• Problem statement
Send back the entries exactly as they were given.

• Data to examine
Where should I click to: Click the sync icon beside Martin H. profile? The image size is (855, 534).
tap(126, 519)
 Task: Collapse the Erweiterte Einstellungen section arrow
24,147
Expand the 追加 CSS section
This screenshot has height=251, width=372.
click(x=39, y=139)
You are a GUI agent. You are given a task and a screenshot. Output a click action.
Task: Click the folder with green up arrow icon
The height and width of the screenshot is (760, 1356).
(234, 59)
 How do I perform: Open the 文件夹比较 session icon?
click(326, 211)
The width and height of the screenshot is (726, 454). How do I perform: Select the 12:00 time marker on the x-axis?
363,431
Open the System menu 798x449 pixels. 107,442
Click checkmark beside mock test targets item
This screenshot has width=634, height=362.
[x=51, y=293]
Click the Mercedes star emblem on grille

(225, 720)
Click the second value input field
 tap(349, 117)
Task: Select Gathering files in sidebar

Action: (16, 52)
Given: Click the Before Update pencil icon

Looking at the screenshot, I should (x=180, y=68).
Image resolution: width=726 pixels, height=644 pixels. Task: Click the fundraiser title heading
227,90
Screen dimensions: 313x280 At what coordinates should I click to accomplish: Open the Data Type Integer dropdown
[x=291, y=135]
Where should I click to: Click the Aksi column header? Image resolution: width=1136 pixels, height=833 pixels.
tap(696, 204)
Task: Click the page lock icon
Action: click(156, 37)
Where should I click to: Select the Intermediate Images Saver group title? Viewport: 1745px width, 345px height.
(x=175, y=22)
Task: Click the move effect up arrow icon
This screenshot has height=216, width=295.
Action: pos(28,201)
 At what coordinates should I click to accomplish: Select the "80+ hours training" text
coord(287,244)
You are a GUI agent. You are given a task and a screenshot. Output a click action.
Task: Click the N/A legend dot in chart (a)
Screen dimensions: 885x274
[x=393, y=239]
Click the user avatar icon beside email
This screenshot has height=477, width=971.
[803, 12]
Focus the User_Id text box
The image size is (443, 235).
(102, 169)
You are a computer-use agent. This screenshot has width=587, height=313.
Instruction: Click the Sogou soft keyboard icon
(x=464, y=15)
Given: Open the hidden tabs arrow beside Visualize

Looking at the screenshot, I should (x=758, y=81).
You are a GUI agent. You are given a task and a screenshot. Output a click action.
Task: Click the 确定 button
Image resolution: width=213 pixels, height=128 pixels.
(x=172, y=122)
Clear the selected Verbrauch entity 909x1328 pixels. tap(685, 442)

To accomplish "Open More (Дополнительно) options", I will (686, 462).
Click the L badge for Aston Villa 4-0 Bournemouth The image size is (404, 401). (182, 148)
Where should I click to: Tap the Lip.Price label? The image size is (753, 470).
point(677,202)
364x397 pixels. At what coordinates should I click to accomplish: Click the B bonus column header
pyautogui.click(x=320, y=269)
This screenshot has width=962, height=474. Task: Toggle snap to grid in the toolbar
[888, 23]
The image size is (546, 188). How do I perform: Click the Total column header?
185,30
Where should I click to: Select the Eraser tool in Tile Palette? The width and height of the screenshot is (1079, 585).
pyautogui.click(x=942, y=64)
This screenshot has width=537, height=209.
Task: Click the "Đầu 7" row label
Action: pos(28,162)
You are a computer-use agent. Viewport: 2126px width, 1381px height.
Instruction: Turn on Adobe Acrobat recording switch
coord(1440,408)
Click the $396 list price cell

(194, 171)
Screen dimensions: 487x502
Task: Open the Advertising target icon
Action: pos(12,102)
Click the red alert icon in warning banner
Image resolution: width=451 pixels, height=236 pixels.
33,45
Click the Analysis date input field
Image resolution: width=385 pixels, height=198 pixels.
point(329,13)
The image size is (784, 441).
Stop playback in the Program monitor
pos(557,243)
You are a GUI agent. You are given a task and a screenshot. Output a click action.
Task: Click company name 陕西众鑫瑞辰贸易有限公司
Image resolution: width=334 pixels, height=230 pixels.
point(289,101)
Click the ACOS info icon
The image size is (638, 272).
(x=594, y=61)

• Task solution
Where should I click to: Click the sync icon beside Martin H. profile? The image size is (855, 534).
tap(126, 519)
 Task: Collapse the Erweiterte Einstellungen section arrow
24,147
Expand the 追加 CSS section
This screenshot has height=251, width=372.
click(x=39, y=139)
You are a GUI agent. You are given a task and a screenshot. Output a click action.
Task: Click the folder with green up arrow icon
The height and width of the screenshot is (760, 1356).
(234, 59)
 How do I perform: Open the 文件夹比较 session icon?
click(326, 211)
The width and height of the screenshot is (726, 454). How do I perform: Select the 12:00 time marker on the x-axis?
363,431
Open the System menu 798x449 pixels. 107,442
Click checkmark beside mock test targets item
This screenshot has width=634, height=362.
[x=51, y=293]
Click the Mercedes star emblem on grille

(225, 720)
Click the second value input field
 tap(349, 117)
Task: Select Gathering files in sidebar

Action: (16, 52)
Given: Click the Before Update pencil icon

Looking at the screenshot, I should (x=180, y=68).
Image resolution: width=726 pixels, height=644 pixels. Task: Click the fundraiser title heading
227,90
Screen dimensions: 313x280 At what coordinates should I click to accomplish: Open the Data Type Integer dropdown
[x=291, y=135]
Where should I click to: Click the Aksi column header? Image resolution: width=1136 pixels, height=833 pixels.
tap(696, 204)
Task: Click the page lock icon
Action: click(156, 37)
Where should I click to: Select the Intermediate Images Saver group title? Viewport: 1745px width, 345px height.
(x=175, y=22)
Task: Click the move effect up arrow icon
This screenshot has height=216, width=295.
Action: pos(28,201)
 At what coordinates should I click to accomplish: Select the "80+ hours training" text
coord(287,244)
You are a GUI agent. You are given a task and a screenshot. Output a click action.
Task: Click the N/A legend dot in chart (a)
Screen dimensions: 885x274
[x=393, y=239]
Click the user avatar icon beside email
This screenshot has height=477, width=971.
[803, 12]
Focus the User_Id text box
The image size is (443, 235).
(102, 169)
You are a computer-use agent. This screenshot has width=587, height=313.
Instruction: Click the Sogou soft keyboard icon
(x=464, y=15)
Given: Open the hidden tabs arrow beside Visualize

Looking at the screenshot, I should (x=758, y=81).
You are a GUI agent. You are given a task and a screenshot. Output a click action.
Task: Click the 确定 button
Image resolution: width=213 pixels, height=128 pixels.
(x=172, y=122)
Clear the selected Verbrauch entity 909x1328 pixels. tap(685, 442)

To accomplish "Open More (Дополнительно) options", I will (686, 462).
Click the L badge for Aston Villa 4-0 Bournemouth The image size is (404, 401). (182, 148)
Where should I click to: Tap the Lip.Price label? The image size is (753, 470).
point(677,202)
364x397 pixels. At what coordinates should I click to accomplish: Click the B bonus column header
pyautogui.click(x=320, y=269)
This screenshot has width=962, height=474. Task: Toggle snap to grid in the toolbar
[888, 23]
The image size is (546, 188). How do I perform: Click the Total column header?
185,30
Where should I click to: Select the Eraser tool in Tile Palette? The width and height of the screenshot is (1079, 585).
pyautogui.click(x=942, y=64)
This screenshot has width=537, height=209.
Task: Click the "Đầu 7" row label
Action: pos(28,162)
You are a computer-use agent. Viewport: 2126px width, 1381px height.
Instruction: Turn on Adobe Acrobat recording switch
coord(1440,408)
Click the $396 list price cell

(194, 171)
Screen dimensions: 487x502
Task: Open the Advertising target icon
Action: pos(12,102)
Click the red alert icon in warning banner
Image resolution: width=451 pixels, height=236 pixels.
33,45
Click the Analysis date input field
Image resolution: width=385 pixels, height=198 pixels.
point(329,13)
The image size is (784, 441).
Stop playback in the Program monitor
pos(557,243)
You are a GUI agent. You are given a task and a screenshot. Output a click action.
Task: Click company name 陕西众鑫瑞辰贸易有限公司
Image resolution: width=334 pixels, height=230 pixels.
point(289,101)
Click the ACOS info icon
The image size is (638, 272).
(x=594, y=61)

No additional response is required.